Given information START

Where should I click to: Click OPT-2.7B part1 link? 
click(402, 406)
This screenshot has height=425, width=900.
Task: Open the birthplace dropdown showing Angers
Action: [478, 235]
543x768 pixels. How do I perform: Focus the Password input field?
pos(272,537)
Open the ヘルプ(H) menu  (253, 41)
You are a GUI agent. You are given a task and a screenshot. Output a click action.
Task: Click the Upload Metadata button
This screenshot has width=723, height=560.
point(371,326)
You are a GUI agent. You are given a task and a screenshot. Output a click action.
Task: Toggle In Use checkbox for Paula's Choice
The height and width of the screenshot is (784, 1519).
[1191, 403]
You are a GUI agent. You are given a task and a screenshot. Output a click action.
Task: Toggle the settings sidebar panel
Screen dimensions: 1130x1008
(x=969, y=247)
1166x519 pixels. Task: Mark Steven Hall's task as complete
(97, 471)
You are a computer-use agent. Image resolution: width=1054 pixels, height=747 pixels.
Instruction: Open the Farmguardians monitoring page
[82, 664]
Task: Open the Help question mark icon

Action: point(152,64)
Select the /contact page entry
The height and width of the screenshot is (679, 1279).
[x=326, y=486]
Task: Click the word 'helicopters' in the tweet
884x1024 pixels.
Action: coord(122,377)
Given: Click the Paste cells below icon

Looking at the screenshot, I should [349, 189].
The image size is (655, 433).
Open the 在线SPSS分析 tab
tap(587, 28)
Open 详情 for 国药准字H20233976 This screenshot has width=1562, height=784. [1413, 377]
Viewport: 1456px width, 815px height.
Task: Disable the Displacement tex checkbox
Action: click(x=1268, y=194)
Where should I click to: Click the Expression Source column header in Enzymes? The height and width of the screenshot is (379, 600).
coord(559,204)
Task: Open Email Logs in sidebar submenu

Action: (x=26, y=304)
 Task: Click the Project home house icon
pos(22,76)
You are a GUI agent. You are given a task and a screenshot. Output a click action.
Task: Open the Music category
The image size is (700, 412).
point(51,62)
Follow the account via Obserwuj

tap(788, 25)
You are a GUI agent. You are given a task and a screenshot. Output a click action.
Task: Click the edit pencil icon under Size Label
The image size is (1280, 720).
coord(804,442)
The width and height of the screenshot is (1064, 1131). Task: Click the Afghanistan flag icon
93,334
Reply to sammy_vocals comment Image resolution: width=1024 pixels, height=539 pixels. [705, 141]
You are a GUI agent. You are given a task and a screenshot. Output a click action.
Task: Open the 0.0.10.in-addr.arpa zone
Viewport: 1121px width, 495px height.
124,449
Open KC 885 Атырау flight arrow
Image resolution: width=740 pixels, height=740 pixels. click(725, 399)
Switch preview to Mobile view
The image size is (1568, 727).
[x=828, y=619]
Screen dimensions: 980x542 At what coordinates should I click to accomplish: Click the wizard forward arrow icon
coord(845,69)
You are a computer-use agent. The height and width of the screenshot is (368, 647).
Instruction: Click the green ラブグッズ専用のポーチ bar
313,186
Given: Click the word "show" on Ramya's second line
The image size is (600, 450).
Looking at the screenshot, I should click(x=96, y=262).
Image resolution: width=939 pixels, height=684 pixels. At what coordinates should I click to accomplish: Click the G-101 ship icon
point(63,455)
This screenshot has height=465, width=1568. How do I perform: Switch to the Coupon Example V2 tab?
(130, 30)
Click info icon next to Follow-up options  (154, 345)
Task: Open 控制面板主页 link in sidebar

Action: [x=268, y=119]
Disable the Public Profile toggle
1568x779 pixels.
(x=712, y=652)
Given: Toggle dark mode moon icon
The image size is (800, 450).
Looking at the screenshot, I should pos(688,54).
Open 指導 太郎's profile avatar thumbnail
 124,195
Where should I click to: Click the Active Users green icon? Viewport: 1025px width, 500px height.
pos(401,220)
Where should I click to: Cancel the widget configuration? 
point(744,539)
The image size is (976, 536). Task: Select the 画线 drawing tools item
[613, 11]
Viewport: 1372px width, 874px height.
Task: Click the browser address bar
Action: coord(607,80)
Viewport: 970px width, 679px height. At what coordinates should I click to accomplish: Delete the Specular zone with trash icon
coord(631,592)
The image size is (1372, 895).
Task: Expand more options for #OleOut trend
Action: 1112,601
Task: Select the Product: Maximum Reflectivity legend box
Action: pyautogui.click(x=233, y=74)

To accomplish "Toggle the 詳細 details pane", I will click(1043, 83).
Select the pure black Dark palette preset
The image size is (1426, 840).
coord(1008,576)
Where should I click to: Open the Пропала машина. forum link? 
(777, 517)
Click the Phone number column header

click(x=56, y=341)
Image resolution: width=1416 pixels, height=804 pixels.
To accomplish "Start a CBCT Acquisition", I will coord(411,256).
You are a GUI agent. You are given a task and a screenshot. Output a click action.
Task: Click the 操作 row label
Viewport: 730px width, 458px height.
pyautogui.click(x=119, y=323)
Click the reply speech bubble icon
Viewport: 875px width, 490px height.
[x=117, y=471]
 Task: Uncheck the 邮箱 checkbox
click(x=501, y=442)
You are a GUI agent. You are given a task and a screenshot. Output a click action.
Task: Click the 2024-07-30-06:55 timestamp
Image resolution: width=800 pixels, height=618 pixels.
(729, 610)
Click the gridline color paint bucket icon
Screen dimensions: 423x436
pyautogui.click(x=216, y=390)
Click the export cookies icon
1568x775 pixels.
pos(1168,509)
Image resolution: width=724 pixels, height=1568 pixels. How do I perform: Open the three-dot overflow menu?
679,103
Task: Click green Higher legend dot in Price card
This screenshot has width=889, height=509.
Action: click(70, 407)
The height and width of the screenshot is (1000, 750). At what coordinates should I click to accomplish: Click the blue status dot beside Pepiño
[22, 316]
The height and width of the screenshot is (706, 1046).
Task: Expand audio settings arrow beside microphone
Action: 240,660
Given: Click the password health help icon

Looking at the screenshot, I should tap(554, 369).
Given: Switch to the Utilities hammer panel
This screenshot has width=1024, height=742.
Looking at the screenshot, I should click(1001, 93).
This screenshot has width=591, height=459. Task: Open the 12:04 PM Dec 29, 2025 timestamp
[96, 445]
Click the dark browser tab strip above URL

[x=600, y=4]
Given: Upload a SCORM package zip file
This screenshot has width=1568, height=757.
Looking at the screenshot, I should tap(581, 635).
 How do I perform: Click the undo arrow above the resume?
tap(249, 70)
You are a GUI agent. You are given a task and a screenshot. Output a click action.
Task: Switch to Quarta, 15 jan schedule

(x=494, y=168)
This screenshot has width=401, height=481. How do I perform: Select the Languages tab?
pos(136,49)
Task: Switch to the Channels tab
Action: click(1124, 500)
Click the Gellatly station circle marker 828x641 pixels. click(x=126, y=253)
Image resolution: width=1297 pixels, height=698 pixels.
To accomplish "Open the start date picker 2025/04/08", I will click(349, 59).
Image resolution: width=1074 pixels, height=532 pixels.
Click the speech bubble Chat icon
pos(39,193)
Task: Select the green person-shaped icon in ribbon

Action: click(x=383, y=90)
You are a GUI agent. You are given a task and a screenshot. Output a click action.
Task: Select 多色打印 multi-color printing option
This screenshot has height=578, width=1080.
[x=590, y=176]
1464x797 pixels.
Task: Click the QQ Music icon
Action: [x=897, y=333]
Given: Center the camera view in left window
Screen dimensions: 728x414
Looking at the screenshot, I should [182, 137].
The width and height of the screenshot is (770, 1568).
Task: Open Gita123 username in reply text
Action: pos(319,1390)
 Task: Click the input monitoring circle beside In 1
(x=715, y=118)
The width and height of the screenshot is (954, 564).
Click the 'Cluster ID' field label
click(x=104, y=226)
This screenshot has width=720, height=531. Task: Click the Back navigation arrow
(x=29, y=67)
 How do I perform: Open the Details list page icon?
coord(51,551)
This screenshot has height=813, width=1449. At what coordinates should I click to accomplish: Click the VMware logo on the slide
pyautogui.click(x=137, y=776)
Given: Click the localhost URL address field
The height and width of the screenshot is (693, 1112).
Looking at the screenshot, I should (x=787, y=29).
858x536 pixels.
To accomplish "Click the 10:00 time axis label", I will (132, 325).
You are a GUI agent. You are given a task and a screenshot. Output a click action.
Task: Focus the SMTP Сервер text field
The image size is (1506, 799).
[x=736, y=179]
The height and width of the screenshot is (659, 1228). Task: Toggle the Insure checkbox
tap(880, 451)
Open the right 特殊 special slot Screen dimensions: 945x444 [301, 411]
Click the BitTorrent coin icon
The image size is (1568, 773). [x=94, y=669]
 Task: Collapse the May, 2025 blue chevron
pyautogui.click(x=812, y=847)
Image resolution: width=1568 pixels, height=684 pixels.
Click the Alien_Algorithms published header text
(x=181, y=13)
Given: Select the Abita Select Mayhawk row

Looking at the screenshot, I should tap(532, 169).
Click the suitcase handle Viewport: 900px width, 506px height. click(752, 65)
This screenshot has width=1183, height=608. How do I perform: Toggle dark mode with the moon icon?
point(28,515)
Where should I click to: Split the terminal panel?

Given information END

Aim of the exercise — What belongs in the answer is each line of the data that has the word "computer".

The answer —
You are a computer-use agent. Image resolution: width=1054 pixels, height=747 pixels.
You are a computer-use agent. The height and width of the screenshot is (368, 647).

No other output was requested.